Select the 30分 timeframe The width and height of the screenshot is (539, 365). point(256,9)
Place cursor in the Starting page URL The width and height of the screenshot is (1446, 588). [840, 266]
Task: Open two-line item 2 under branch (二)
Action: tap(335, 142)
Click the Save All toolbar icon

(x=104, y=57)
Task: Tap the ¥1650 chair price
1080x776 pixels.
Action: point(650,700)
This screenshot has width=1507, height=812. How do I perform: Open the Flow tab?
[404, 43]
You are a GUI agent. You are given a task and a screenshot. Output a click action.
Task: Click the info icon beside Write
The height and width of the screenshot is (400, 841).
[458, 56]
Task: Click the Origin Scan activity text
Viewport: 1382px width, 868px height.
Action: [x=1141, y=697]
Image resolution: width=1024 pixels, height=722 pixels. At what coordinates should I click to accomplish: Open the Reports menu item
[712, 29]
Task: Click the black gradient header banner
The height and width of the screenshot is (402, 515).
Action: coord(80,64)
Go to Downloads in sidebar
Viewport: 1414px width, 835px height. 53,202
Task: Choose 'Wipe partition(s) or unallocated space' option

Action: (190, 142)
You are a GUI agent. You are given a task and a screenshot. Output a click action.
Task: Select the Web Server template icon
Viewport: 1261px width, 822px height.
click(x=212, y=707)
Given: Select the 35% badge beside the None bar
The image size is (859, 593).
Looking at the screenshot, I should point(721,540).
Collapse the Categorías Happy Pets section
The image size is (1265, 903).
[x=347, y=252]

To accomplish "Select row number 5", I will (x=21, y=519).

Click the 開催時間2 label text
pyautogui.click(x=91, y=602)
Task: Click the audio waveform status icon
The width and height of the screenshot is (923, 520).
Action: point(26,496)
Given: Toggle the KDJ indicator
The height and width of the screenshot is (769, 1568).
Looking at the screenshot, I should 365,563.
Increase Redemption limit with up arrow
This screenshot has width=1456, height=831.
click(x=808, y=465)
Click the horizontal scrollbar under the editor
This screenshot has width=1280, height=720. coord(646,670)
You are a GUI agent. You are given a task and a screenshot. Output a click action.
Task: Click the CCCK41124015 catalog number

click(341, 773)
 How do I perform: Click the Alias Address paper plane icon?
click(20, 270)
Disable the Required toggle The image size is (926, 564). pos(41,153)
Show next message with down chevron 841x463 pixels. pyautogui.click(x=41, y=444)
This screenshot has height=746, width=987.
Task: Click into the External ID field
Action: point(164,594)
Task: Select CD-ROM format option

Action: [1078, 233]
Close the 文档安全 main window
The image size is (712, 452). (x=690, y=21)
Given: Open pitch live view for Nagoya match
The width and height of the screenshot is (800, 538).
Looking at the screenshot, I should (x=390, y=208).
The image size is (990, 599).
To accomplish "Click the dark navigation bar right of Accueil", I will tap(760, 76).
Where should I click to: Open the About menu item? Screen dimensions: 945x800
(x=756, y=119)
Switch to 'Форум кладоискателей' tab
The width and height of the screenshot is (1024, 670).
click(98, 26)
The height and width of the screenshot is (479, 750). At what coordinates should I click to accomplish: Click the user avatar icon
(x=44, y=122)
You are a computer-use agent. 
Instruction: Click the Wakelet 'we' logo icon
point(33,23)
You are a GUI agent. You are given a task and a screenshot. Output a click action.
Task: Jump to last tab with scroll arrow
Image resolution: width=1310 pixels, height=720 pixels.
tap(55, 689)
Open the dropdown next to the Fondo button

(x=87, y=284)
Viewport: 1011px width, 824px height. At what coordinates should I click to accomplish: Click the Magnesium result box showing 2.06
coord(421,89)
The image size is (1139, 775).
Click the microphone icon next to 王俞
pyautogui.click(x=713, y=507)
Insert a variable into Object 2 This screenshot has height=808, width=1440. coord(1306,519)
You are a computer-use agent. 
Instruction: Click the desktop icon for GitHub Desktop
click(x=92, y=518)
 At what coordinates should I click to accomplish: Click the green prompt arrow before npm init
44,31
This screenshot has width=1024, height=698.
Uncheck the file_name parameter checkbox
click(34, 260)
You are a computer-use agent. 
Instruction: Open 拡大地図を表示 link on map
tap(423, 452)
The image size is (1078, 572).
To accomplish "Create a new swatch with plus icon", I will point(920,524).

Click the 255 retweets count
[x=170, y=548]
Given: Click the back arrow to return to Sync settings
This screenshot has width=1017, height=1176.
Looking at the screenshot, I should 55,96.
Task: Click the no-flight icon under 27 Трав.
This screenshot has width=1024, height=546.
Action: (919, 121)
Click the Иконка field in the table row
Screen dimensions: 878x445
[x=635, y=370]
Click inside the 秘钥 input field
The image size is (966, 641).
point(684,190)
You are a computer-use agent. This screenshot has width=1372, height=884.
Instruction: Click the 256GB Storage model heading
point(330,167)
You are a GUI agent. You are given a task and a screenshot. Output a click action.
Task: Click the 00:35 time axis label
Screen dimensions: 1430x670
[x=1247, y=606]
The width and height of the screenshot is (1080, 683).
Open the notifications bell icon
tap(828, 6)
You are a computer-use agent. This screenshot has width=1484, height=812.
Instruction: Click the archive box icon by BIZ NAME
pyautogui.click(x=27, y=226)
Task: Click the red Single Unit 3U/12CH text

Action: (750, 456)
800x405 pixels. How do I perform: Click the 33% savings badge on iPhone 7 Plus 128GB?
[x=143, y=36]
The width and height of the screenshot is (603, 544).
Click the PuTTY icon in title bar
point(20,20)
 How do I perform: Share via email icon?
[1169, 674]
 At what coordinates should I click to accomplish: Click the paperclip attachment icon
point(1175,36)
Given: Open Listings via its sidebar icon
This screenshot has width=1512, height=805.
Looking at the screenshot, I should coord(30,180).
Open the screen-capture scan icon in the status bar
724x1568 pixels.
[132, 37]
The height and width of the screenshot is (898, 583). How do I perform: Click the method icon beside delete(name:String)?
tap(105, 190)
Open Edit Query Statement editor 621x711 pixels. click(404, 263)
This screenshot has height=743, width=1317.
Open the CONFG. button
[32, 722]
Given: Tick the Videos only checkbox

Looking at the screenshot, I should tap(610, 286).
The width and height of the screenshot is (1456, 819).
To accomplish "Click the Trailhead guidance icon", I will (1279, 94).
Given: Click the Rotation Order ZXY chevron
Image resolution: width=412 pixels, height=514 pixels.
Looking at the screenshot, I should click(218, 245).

········

**Task requirements:** For each line above that contains the word "will", copy that line.

**Result of this exercise:**
To accomplish "Select row number 5", I will (x=21, y=519).
To accomplish "Click the dark navigation bar right of Accueil", I will tap(760, 76).
To accomplish "Create a new swatch with plus icon", I will point(920,524).
To accomplish "Click the Trailhead guidance icon", I will (1279, 94).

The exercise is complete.